Polyhydroxylic Prodrugs of Lonidamine

Lonidamine (LND) 1, a drug currently used in the treatment of several neoplasia (i.e. lung, breast, prostate and brain). Its mechanism of action does not affect the protein or nucleic acids synthesis but LND acts reducing the oxygen consumption, and reducing glucose utilization of neoplastic cells by inhibition of mitochondria-bound glycolitic enzyme hexokinase that is usually absent in normal cells. Thus mitochondria represents the intracellular target of LND. Due to its original mechanism of action, LND is devoid of the usual side effects induced by antiproliferative agents and no serious adverse reactions have been reported even over a long-term treatment period.

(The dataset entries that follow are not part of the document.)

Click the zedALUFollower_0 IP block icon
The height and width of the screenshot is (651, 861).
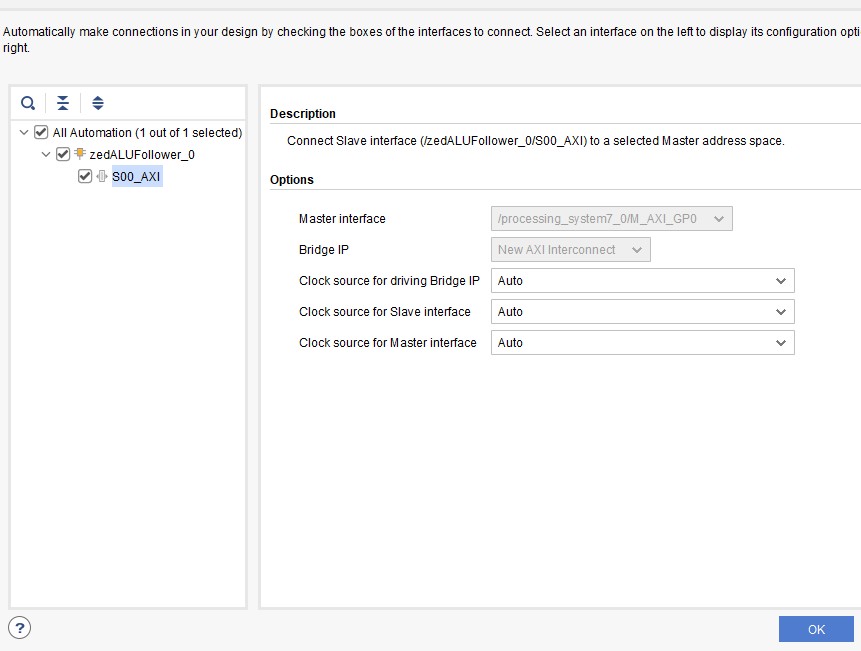[x=80, y=154]
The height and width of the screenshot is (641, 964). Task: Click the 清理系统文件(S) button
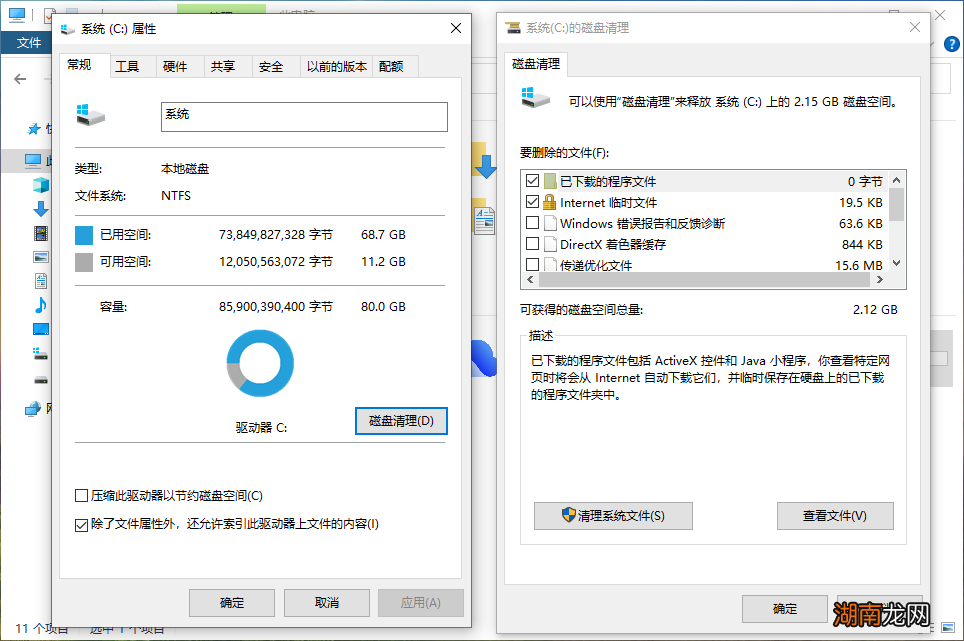612,516
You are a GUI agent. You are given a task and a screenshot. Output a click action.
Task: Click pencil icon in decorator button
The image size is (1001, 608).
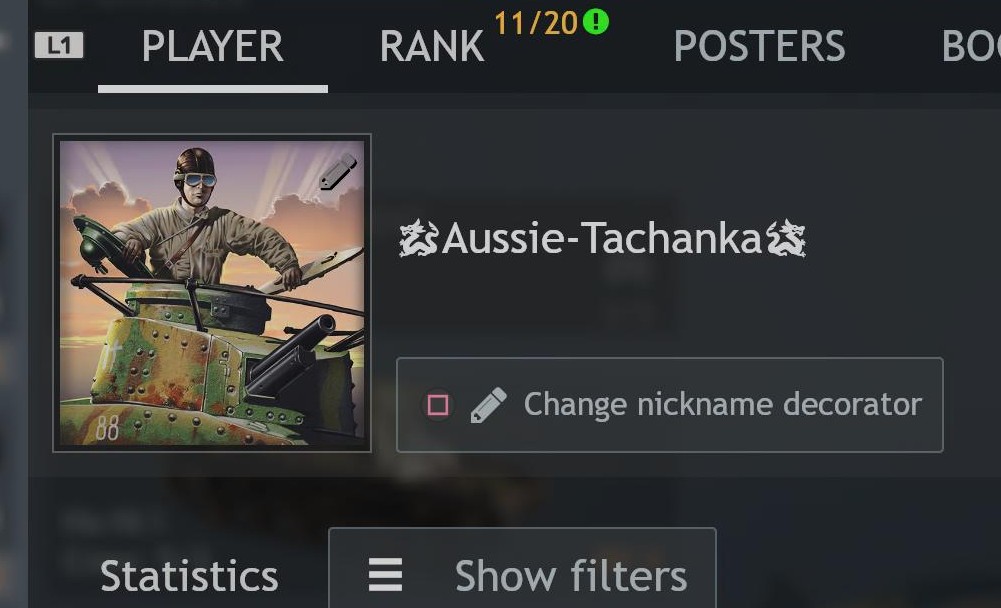488,405
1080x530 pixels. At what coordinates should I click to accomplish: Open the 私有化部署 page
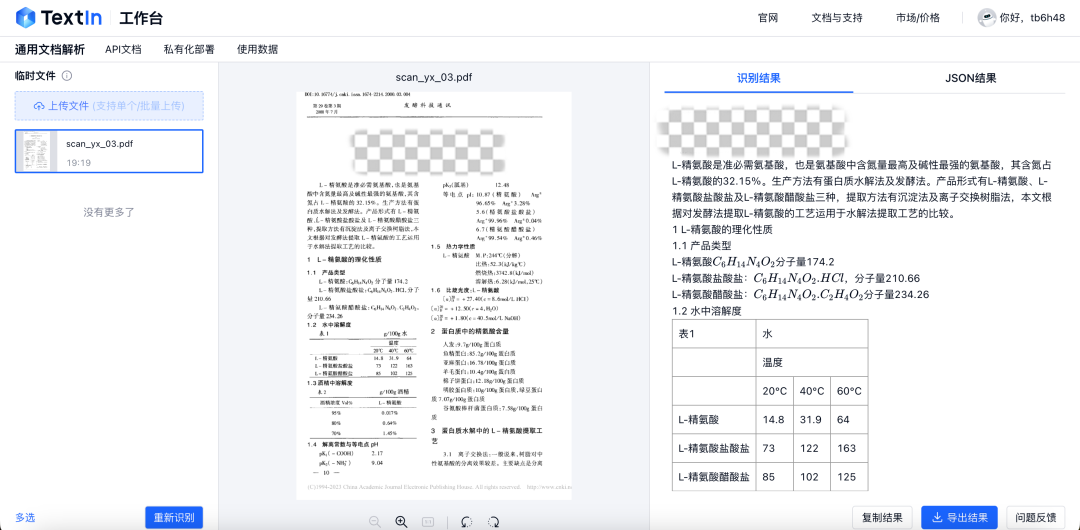point(189,49)
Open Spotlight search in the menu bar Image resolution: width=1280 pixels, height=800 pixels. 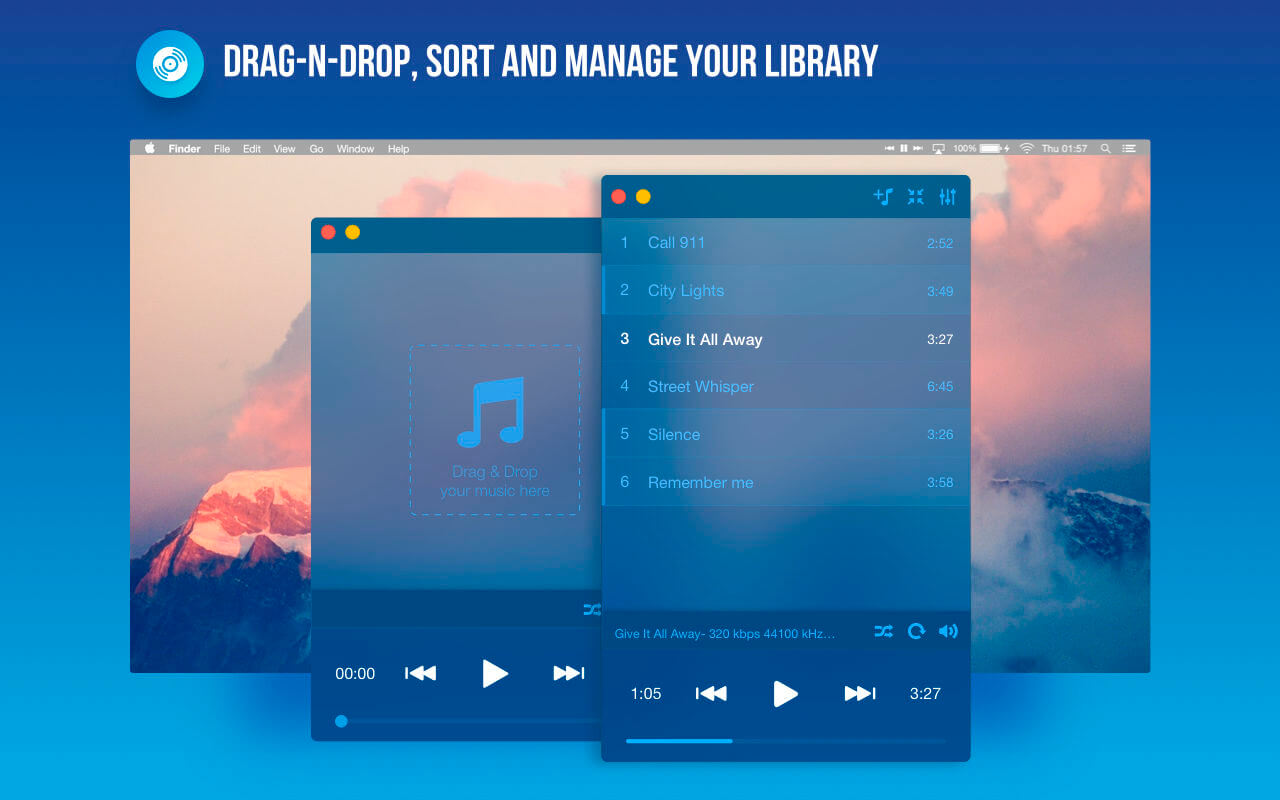pyautogui.click(x=1105, y=148)
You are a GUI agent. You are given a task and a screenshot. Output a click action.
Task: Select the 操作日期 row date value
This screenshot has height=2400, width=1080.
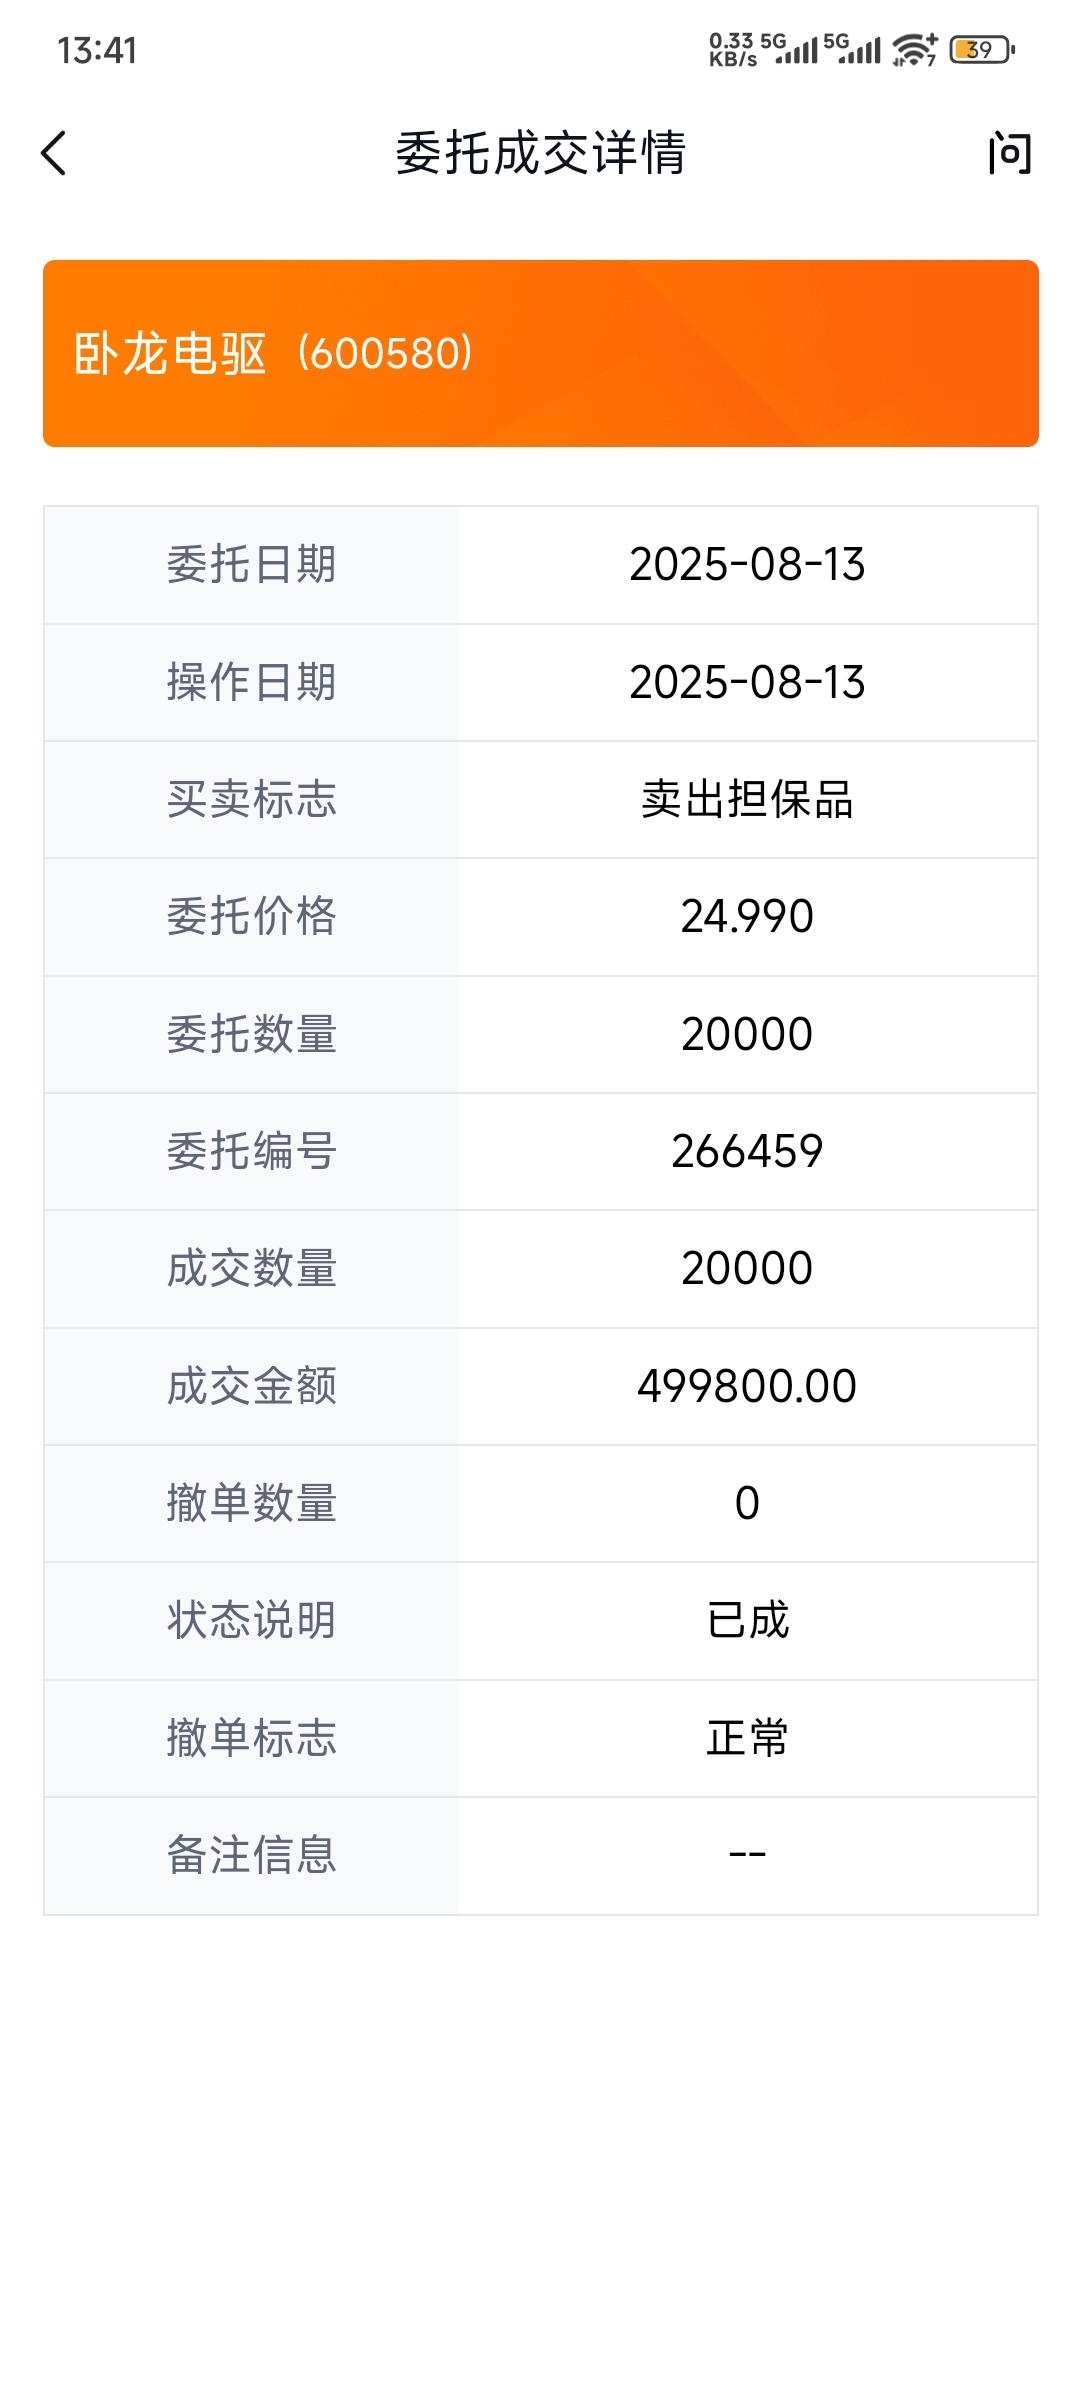747,682

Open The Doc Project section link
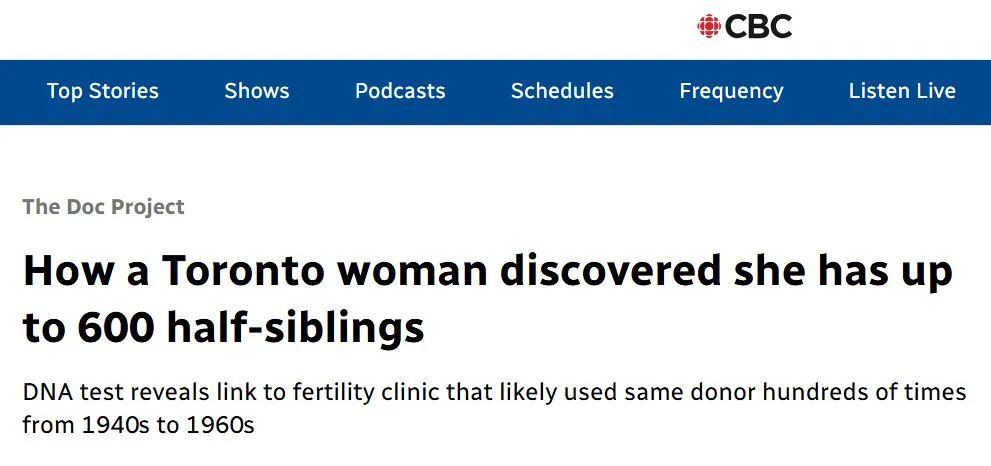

This gives to LND an added value as anticancer drug candidate.(1) However, pancreatic and hepatic toxicity were observed in dogs receiving LND by intravenous injection whereas oral administration of LND was devoid of such a toxicity in the same studies suggesting that the bioavailability of LND may be limited by its extremely low water solubility (17 mg/L).(2) The present study concerns potential LND prodrugs bearing high hydrophilic molecules such as sugars and polyalcohols conjugated to the carboxyl group of the molecule as an attempt to increase the water solubility of LND itself.